The SEC must review the aggregate offering amount every two years and may increase it if deemed appropriate. Finally, the act directs the SEC to conduct a study on state laws that regulate Regulation A offerings to analyze their impacts and to consider possible federal pre-emption of such laws.
Husch Blackwell Reaction: We will be somewhat surprised if this exemption that has been used infrequently becomes considerably more popular given that it still requires filing with the SEC the offering circular and audited financials on an annual basis. We expect other exemptions such as Rule 506 to generate more attention and activity.
Exchange Act Registration Threshold
Finally, the JOBS Act raises the asset and shareholder threshold at which a company is required to register its securities pursuant to Section 12(g)(1)(A) of the Exchange Act. An issuer must register its securities within 120 days after the end of the first fiscal year in which the issuer has total assets exceeding $10 million and more than 2,000 holders of record of its equity securities or 500 non-accredited investors. For purposes of determining whether an issuer has 500 or more non-accredited investors, holders of its equity securities exclude employees who received the securities under an employee compensation plan exempt from the registration requirements of Section 5 of the Securities Act. Persons holding securities under the CROWDFUND Act will not count as holders under Section 12(g) of the Exchange Act as determined by rules to be adopted by the SEC.

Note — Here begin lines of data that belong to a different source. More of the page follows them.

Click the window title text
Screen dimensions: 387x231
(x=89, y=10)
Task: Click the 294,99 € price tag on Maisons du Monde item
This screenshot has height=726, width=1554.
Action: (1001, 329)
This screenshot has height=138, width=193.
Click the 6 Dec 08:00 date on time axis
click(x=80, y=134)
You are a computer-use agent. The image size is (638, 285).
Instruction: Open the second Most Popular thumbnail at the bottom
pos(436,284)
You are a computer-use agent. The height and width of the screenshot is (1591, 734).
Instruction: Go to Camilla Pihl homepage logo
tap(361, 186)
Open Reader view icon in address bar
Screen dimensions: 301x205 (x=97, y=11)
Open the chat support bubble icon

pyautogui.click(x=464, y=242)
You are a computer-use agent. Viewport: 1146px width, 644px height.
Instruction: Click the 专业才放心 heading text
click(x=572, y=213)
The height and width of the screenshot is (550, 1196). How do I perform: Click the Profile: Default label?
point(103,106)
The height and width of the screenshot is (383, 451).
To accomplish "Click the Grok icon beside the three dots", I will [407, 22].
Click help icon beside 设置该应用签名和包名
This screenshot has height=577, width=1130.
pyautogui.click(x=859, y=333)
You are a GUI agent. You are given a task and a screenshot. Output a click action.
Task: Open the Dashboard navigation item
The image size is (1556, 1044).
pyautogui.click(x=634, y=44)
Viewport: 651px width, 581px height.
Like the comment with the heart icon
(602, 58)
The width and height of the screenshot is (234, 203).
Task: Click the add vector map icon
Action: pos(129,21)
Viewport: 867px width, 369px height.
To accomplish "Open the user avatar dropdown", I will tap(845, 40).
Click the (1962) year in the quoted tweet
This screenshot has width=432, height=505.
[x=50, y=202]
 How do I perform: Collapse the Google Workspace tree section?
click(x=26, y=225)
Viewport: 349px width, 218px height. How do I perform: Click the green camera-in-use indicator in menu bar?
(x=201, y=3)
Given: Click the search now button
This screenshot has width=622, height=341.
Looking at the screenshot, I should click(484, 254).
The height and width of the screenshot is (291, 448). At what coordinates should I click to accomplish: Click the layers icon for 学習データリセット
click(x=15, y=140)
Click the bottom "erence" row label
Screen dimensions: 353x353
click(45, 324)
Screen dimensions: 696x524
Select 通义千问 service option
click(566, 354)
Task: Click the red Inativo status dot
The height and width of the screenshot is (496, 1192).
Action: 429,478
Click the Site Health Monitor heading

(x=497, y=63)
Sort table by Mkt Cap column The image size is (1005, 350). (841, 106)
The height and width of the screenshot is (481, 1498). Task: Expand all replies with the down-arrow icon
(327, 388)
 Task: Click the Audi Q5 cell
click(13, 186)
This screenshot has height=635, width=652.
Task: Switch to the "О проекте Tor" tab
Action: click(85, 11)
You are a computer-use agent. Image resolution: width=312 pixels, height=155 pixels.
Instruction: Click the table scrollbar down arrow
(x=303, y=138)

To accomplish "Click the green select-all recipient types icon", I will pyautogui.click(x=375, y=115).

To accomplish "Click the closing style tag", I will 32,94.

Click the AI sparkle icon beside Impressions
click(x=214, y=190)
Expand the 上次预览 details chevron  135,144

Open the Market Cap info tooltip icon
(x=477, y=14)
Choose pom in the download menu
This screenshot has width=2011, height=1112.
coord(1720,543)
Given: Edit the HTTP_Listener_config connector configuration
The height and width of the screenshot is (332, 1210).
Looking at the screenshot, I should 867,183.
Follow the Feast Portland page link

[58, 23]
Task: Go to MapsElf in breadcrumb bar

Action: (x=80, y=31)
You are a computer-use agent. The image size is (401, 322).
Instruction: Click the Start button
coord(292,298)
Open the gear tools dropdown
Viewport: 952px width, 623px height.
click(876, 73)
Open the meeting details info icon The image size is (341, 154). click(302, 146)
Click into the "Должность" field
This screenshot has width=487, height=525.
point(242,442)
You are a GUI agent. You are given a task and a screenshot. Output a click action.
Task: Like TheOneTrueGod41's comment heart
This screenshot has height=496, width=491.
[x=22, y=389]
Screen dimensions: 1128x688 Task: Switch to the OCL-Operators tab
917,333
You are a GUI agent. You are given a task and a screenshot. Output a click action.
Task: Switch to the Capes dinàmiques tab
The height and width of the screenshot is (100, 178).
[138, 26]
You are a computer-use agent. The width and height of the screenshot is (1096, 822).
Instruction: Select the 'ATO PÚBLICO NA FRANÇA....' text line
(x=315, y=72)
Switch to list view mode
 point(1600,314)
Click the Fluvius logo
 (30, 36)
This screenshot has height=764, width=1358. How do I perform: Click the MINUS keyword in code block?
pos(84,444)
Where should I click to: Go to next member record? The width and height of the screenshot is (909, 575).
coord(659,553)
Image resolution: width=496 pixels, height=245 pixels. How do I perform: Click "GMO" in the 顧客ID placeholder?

Husch Blackwell Reaction: The JOBS Act is silent on how to treat transfers of shares issued under the CROWDFUND Act or transfers by employees. As a result, determination of who qualifies as a shareholder of record at the end of each fiscal year appears to have become much more complicated.
A similar provision applies to banks and bank holding companies, except that the limitation on non-accredited investors does not apply to banks or bank holding companies. Additionally, banks and bank holding companies must only reduce the number of holders of its equity securities to 1,200 in order to terminate the registration of the class of securities.
What This Means to You
In sum, Congress has made it easier for mature start-up companies to access the capital markets and for other issuers to raise the capital necessary to grow in this economic environment.